Soal dan Tugas:
[A] Kutip persis bagian artikel tentang kekeringan di Sukabumi antara "Sisi Lain dari" dan "sungai Cikaso Cikaler.", termasuk kedua bagian itu.
[B] Dalam artikel tentang kekeringan di Sukabumi, berapa upah yang biasa diberikan warga kepada Nendin untuk setiap jeriken air yang ia bawa?
[C] Lanjutkan artikel tentang kekeringan di Sukabumi dan pekerjaan Nendin sebagai kuli pikul air, mulai setelah kalimat terakhirnya.

Artikel:

- - - - -

Sisi Lain dari Kekeringan yang Melanda Sukabumi

KRISIS AIR : Nendin (55) asal Kampung Tegaldatar, RT 19/5, Desa Neglasari, Kecamatan Lengkong, saat memikul air dari sungai Cikaso Cikaler.

RADARSUKABUMI.com – Dibalik musibah, pasti ada hikmah. Seperti halnya kekeringan yang saat ini melanda di wilayah Kabupaten Sukabumi. Bagi sebagian orang, mungkin menganggap kekeringan adalah sebuah kesulitan. Namun ternyata, bagian sebagian orang lagi kekeringan menjadi momen mendapatkan penghasilan tambahan.

Laporan; Dendi Koswara

Bacaan Lainnya

ADALAH Nendin, pria yang lahir 55 tahun silam dan tinggal di Kampung Tegaldatar, RT 19/5, Desa Neglasari, Kecamatan Lengkong. Ia merupakan salah satu orang yang mendapat berkah dari kekeringan. Semenjak warga kesulitan air bersih akibat kekeringan yang melanda, ia menjadi andalan warga untuk membantu mereka mengantarkan air. Ya, Nendin mendapat pekerjaan tambahan sebagai kuli pikul.

Pria yang sehari-hari bekerja sebagai buruh tani itu menyebutkan, dari hasil mengangkut air ke rumah warga, ia sering mendapatkan nilai rupiah. Tak ada harga yang ia patok. Namun warga sering memberi dari setiap jerigen yang ia bawa, sebesar Rp25 ribu. “Saya sih tidak menentukan harga, warga yang memberikan upah Rp25 ribu dari setiap jerigen yang saya bawa,” ujar Nendin kepada Radar Sukabumi, kemarin.

Dengan harga itu, tidak ada yang merasa keberatan. Karena, jarak tempuh sumber air ke rumah warga cukup jauh. Sekitar 500 meter. Kendaraan tak bisa masuk, hanya pejalan kaki yang bisa mengakses sumber air ini. Pria paruh baya ini pun mengaku, sudah dua bulan menjadi tukang pikul air.

Pagi dan sore, ia mengambil air dari sungai Cikaso Cikaler menggunakan dua buah ember plastik bekas cat tembok berukuran 25 kilogram. “Air dari sungai Cikaso ini saya pikul ke rumah penduduk dengan jarak sekitar 500 meter,” akunya.

Nendin mengaku, dalam sehari warga yang menggunakan jasanya sampai enam orang. “Saya hanya kuat ngisi tiga torn saja dalam satu hari. Sisanya dilanjutkan besok hairnya. Kalau dibandingkan dengan penghasilan sebagai tani, tentu sangat jauh. Dari hasil buruh tani, saya mendapatkan upah sehari Rp75 ribu. Sementara dengan pikul air, penghasilan bisa sampai Rp200 ribu,” pungkasnya.

- - - - -

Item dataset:

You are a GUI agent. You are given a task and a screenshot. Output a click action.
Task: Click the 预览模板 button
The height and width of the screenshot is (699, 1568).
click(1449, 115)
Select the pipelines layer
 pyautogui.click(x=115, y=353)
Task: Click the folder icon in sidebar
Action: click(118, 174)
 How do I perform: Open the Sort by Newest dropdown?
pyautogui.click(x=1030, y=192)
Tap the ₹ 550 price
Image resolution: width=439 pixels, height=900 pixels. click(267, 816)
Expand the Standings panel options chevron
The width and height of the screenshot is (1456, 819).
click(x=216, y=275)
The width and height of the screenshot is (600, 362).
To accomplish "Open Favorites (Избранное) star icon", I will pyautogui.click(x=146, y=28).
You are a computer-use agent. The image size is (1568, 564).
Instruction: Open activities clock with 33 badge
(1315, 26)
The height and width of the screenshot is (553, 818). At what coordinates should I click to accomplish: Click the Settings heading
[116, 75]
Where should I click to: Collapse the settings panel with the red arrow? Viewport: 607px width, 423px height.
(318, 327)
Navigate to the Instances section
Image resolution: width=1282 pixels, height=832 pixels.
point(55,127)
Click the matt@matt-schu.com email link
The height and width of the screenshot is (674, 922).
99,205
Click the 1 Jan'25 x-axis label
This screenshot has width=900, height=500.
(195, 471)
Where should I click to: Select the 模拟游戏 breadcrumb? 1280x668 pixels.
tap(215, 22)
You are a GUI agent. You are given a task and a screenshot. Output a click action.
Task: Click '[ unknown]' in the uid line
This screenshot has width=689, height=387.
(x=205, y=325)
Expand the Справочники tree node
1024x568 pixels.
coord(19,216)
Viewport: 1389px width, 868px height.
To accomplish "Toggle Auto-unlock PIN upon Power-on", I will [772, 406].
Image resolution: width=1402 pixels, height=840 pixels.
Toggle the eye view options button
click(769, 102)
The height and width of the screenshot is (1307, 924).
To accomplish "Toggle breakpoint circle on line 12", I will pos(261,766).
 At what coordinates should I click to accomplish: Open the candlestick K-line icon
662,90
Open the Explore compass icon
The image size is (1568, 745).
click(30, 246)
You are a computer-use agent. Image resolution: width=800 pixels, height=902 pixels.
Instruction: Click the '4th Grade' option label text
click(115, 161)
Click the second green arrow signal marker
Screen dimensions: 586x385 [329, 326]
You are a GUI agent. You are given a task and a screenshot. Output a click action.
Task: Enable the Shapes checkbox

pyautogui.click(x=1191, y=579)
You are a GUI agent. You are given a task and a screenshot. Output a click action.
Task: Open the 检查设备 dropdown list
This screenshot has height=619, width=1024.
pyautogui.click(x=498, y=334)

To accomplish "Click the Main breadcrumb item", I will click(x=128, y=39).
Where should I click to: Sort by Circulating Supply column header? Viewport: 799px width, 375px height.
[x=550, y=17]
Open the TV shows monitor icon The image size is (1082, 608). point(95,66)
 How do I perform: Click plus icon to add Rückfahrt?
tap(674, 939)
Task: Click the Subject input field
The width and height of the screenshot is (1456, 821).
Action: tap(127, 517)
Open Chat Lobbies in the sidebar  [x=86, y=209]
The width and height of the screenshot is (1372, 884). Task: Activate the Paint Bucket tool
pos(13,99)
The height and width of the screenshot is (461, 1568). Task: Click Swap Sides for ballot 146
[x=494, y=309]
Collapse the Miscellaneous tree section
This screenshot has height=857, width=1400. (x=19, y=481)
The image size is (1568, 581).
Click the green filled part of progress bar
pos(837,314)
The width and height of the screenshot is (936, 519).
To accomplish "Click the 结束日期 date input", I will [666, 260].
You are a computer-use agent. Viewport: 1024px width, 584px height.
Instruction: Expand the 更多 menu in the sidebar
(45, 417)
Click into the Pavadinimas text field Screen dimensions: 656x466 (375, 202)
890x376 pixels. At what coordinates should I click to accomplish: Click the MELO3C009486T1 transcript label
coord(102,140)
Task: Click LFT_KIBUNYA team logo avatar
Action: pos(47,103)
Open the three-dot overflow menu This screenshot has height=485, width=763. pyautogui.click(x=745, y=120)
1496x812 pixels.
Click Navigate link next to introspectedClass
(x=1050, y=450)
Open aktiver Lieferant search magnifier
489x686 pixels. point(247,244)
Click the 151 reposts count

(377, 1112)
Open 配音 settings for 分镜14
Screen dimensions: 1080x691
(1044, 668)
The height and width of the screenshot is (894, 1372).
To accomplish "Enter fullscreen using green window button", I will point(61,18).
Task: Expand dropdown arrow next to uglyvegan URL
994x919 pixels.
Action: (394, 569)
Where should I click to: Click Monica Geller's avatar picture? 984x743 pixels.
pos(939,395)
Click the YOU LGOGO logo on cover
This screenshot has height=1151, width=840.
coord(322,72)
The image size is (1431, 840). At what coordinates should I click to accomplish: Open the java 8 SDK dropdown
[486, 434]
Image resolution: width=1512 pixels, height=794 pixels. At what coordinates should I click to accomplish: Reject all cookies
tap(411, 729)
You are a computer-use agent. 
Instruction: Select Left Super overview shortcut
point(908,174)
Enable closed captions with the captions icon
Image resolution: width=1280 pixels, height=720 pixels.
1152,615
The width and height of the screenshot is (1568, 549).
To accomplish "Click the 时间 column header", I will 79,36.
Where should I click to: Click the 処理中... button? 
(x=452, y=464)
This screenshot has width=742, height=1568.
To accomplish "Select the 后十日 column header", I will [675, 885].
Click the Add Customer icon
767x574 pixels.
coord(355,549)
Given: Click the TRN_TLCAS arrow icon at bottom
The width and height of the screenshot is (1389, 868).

- - - - -

Jawaban per Tugas:
[A]
Sisi Lain dari Kekeringan yang Melanda Sukabumi

KRISIS AIR : Nendin (55) asal Kampung Tegaldatar, RT 19/5, Desa Neglasari, Kecamatan Lengkong, saat memikul air dari sungai Cikaso Cikaler.

[B] Rp25 ribu.

[C]
Ketua setempat, Rully Nurdiansyah (30) mengatakan, kondisi kekeringan yang terjadi di wilayah Kecamatan Lengkong ini, memang membawa berkah bagi sebagian warga, khusunya bagi warga yang berprofesi sebagai pengantar air.

“Di kampung ini, ada sekitar empat warga yang bekerja sebagai tukang pikul air. Hampir setiap harinya mereka membawa jerigen dari sungai Cikaso Cikaler untuk memenuhi kebutuhan rumah tangga warga sekitar. “Ya, kalau warga yang punya uang, pasti mereka akan meminta jasa pengantar air. Seperti Pak Nendin ini. Tapi, kalau warga yang tidak punya uang terpaksa mereka setiap hari harus datang ke Sungai Cikaso Cikaler untuk keperluan mencuci, mandi dan lainnya,” katanya.

Menurut Rully, warga Kampung Tegaldatar, Desa Neglasari, terpaksa harus memanfaatkan air selokan tersebut, karena air sumur yang biasa mereka manfaatkan sudah mengalami kekeringan. “Ada sekitar 140 KK dari 450 jiwa yang setiap harinya mengambil air di sungai Cikaso Cikaler,” timpalnya.

Air yang diambil dari sungai Cikaso Cikaler ini, ujar Rully, sebelum dikonsumsi terlebih dahulu, ditampung dalam jerigen atau toren. Setelah itu, digunakan bagi keperluan mandi, cuci hingga memasak.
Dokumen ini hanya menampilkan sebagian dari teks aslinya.